受け継がれる伝統の精神とヒートポンプ・蓄熱システムの融合

エネルギー効率の向上がカギ 自然のエネルギーを活用する知恵

小宮山理事長小宮山 日本ではとりわけ産業分野で石油危機以降、乾いた雑巾を絞るように省エネルギーに取り組んできました。1973年から2012年のGDPは2・4倍に拡大したにもかかわらず、産業部門のエネルギー消費量は0・9倍と1割減少しています。持続可能な社会に向け、必達の課題として近年さらに厳しく省エネルギー対策の取り組みがあらゆる部門に求められています。
 これは私の持論ですが、個人の生活水準を過度に下げたり、製造業の減産によるエネルギー消費量の削減ではなく、より小さなエネルギーで、現状の生活水準、製造量を維持する。これが省エネルギーです。エネルギー効率と言い換えてもいいが、これが一番大事です。発展途上国も長期的に先進国と同じような快適な生活をする人が増えてきます。そうすると、全世界で今の3倍ぐらいのエネルギーが必要になります。これを満たすには、住宅であればペアガラスや断熱材を取り付けて、断熱を徹底するだけで、冷暖房のエネルギーは簡単に半分になりますし、技術のさらなる発展により、将来的には1/3~1/4のエネルギーに抑えることができるはずです。やはり、考えるべきことは省エネルギーの重要性です。

小泉武夫様小泉 私も省エネルギーの重要性を、認識しています。江戸時代には非常にエネルギー効率の良い納豆の作り方をしていました。今でも熊本県山鹿市や茨城県太子町の八溝というところでは、穴を掘って、稲わらを敷き、周りをむしろで覆い、炊いた豆を入れ、その上に稲わらをかけ、薄く土を載せ、その上で焚き火をします。焚き火の熱が地下に伝わり、発酵が進むと、微生物自体が熱を発します。あまりエネルギーをかけず、美味しい納豆ができます。また、私は「奇跡の発酵」と呼んでいることがあります。江戸時代、富山県の五箇山で、村人のおしっこから火薬を作っていたのです。尿を捨てずに稲わらに吸着させ、家々の庵の下に二間ぐらいの大きな穴を掘って入れておきます。その上で毎日煮焚きすると、地下に熱が伝わり、土壌細菌が働き始めます。まず尿素が分解され、アンモニアになり、そして酸化していくことで硝酸になっていきます。一方、炭酸カリウムを含むアク汁を、この硝酸を濾した鍋で濃縮する時に入れると、硝酸カリウムになります。つまり火薬となるのです。この製法は明治の初め頃まで行っていたようですが、科学の力も微生物もわからなかった先人たちの知恵には驚かされます。まさに奇跡としか言いようがありません。つまり、利用されていない自然のエネルギーをいかに有効利用するのか、それが本当のエネルギー革命ではないかと感じています。

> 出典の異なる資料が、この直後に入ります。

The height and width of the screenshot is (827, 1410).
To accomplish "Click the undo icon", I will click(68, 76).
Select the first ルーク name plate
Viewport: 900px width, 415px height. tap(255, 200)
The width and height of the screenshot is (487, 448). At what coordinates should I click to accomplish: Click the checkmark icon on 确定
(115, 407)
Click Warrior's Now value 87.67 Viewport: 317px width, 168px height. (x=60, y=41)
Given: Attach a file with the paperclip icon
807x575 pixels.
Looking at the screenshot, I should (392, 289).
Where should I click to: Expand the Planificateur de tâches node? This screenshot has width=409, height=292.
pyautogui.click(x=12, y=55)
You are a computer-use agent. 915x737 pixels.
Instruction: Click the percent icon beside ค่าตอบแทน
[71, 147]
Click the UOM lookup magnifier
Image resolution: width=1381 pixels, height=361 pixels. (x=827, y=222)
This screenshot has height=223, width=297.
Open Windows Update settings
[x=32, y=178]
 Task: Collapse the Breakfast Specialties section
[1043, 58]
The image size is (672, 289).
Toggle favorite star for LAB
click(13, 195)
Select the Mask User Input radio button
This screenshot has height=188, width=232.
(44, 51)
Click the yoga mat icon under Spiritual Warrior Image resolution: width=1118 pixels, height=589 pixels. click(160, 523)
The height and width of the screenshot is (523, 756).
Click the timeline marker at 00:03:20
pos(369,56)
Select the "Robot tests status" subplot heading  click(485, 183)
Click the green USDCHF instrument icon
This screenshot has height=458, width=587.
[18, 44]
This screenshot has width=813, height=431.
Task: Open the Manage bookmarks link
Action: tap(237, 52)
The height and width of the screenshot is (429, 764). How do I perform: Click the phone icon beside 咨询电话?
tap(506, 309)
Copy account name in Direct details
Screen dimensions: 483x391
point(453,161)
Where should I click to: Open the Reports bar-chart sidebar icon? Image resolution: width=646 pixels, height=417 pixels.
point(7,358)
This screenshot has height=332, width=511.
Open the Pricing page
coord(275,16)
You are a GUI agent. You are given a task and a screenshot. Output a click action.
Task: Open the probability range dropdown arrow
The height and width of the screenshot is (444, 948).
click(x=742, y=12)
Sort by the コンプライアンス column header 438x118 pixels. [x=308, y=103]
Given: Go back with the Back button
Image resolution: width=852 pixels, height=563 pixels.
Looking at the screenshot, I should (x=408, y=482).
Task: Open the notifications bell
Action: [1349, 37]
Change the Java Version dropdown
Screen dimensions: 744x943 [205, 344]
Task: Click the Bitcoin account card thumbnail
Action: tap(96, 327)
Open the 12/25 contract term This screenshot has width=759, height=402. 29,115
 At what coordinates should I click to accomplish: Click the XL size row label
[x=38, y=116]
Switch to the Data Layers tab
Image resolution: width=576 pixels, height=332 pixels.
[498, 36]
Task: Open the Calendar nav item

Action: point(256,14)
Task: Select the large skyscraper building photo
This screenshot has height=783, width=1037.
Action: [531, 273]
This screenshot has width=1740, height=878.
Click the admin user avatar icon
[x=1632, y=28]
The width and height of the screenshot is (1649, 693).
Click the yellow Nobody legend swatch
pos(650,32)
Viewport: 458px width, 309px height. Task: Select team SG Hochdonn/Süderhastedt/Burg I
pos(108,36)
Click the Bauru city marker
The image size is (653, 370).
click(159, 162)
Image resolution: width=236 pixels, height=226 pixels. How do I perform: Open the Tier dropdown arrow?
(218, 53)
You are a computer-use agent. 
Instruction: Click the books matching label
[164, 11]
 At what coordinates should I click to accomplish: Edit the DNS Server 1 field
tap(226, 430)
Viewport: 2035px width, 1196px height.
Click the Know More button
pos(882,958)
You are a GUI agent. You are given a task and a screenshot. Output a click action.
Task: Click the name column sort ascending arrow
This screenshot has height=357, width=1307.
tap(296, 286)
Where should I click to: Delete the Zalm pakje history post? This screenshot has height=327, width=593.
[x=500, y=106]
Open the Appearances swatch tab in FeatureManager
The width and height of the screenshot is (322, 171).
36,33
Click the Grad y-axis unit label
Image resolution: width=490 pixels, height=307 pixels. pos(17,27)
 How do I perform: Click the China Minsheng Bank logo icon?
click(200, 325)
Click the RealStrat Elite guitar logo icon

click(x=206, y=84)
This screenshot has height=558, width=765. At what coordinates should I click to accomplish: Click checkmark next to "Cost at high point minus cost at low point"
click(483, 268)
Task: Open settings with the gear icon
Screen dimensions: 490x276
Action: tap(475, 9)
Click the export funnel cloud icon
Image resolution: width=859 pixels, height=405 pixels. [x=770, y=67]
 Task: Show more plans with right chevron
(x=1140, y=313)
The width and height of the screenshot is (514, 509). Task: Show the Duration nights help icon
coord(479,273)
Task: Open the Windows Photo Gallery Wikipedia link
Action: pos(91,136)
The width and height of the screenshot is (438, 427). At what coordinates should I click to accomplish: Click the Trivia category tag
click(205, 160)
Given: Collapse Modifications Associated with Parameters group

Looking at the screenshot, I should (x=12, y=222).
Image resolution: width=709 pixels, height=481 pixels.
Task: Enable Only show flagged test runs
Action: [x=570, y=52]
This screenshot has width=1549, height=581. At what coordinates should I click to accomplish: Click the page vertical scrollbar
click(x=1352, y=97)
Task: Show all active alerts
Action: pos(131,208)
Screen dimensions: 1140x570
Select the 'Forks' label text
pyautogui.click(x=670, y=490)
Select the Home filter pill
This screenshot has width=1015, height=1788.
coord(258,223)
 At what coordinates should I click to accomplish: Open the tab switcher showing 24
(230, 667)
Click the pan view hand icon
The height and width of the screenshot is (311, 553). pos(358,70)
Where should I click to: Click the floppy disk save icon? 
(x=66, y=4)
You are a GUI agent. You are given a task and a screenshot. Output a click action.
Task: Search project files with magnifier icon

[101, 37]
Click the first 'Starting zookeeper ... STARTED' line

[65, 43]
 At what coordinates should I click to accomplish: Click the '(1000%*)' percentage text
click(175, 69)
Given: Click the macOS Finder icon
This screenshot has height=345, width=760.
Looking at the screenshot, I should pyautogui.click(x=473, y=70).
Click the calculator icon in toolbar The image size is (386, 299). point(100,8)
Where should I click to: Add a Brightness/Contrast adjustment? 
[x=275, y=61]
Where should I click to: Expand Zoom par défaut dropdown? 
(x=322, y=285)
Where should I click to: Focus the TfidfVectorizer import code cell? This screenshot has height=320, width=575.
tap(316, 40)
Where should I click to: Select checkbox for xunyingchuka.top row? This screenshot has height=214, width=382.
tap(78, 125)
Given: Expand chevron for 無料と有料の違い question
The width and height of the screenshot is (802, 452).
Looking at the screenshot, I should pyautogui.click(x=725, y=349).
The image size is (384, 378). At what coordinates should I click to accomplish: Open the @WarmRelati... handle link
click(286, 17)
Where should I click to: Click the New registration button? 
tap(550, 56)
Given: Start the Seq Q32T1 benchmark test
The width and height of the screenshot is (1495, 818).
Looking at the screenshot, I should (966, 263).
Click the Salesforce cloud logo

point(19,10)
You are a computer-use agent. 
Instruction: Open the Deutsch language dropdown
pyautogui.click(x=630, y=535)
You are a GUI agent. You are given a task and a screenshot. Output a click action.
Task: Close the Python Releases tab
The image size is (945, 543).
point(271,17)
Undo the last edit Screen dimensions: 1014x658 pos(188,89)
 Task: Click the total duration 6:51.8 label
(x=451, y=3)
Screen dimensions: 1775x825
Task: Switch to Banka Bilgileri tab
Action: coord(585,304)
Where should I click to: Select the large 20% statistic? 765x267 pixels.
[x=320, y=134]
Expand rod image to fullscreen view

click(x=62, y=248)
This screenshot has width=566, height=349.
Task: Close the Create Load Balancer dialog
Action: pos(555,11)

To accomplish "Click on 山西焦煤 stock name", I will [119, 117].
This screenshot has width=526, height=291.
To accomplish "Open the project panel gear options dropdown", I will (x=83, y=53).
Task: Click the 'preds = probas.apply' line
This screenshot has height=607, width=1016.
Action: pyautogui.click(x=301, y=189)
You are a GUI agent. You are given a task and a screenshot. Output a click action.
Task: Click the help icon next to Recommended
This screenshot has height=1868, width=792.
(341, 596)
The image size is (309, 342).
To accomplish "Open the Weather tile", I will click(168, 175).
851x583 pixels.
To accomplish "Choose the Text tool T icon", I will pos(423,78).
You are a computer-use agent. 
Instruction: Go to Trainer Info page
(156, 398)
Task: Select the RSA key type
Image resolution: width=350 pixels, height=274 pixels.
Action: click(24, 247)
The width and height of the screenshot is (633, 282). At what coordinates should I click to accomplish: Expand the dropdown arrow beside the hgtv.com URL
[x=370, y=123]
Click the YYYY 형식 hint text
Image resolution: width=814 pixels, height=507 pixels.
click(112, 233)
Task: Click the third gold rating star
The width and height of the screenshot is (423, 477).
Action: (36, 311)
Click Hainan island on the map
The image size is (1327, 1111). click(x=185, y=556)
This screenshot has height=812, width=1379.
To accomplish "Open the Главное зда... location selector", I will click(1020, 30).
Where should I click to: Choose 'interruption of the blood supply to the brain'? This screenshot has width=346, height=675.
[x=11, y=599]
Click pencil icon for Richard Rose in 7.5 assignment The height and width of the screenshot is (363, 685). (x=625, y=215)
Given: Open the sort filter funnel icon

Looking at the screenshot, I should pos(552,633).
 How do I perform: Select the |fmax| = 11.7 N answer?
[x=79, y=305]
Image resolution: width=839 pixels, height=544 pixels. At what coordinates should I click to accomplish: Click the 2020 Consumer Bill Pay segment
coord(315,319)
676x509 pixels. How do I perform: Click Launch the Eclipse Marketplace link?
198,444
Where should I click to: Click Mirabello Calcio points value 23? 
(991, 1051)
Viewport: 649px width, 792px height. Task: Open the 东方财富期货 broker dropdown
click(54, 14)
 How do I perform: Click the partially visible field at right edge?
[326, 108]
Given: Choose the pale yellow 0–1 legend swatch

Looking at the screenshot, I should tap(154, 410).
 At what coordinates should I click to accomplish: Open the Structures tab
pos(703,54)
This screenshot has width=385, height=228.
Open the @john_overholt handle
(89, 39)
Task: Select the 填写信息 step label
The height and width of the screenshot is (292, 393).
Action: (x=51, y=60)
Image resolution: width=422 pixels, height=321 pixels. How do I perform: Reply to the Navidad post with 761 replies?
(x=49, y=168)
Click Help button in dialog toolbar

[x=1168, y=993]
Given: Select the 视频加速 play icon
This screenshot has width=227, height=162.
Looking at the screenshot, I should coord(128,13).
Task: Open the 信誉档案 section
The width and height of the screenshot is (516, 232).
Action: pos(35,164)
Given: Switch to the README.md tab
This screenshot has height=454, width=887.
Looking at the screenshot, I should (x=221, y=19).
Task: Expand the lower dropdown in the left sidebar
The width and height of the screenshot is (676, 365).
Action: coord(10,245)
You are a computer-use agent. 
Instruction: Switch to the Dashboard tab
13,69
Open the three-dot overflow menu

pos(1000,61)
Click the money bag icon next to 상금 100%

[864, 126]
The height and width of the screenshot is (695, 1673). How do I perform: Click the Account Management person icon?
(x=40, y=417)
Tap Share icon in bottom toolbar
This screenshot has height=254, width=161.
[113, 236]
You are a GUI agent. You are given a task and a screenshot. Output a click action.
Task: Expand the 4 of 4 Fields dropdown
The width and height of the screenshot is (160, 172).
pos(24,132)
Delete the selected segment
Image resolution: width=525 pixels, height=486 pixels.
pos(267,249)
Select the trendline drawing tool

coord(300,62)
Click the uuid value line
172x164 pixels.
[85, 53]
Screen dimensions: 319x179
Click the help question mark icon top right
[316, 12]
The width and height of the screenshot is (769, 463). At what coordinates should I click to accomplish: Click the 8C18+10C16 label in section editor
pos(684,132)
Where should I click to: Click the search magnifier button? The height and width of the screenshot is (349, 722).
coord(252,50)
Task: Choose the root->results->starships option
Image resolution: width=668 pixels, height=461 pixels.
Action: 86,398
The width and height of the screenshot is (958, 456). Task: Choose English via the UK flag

小宮山 おっしゃる通りです。なにしろ、人間が使っているエネルギーは、結局は太陽エネルギーです。現在使っている量の1万倍にも相当する太陽エネルギーが、自然に満ちています。 その活用を図るのは本当に重要なことです。

革命的なヒートポンプ技術 酒造への普及に期待膨らむ

小宮山 人間が使っている熱は、産業用途では1000~1500℃という高熱を使う場合もありますが、家庭では100℃、お風呂なら40℃程度です。そういう熱を暖めたり、冷やしたりするのは、実は非常に少ないエネルギーで済むというのがヒートポンプです。つまり、エネルギーの消費、特に化石燃料の消費を抑制、削減することが非常に重要で、この対策のキーテクノロジーが「ヒートポンプ・蓄熱システム」なのです。
 工場の冷暖房や冷却プロセスでは、非常にポピュラーなシステムですが、近年、高温型ヒートポンプが開発され、加温・加熱プロセスでの導入も進み、その効果が注目されています。大容量化および高温化技術の発展により、さらに適用範囲が拡がりつつあります。食品工場では、温熱として、「乾燥」「殺菌」「洗浄」「防カビ」「発酵・熟成」などで利用され、冷熱としては、「製品貯蔵」「発酵タンク冷却」などに利用されており、導入が進んでいます。省エネルギーはもちろん、食品製造の現場にもたらす効果では、「現場作業の負担軽減」「きめ細やかな温度管理」「品質向上」などがあげられます。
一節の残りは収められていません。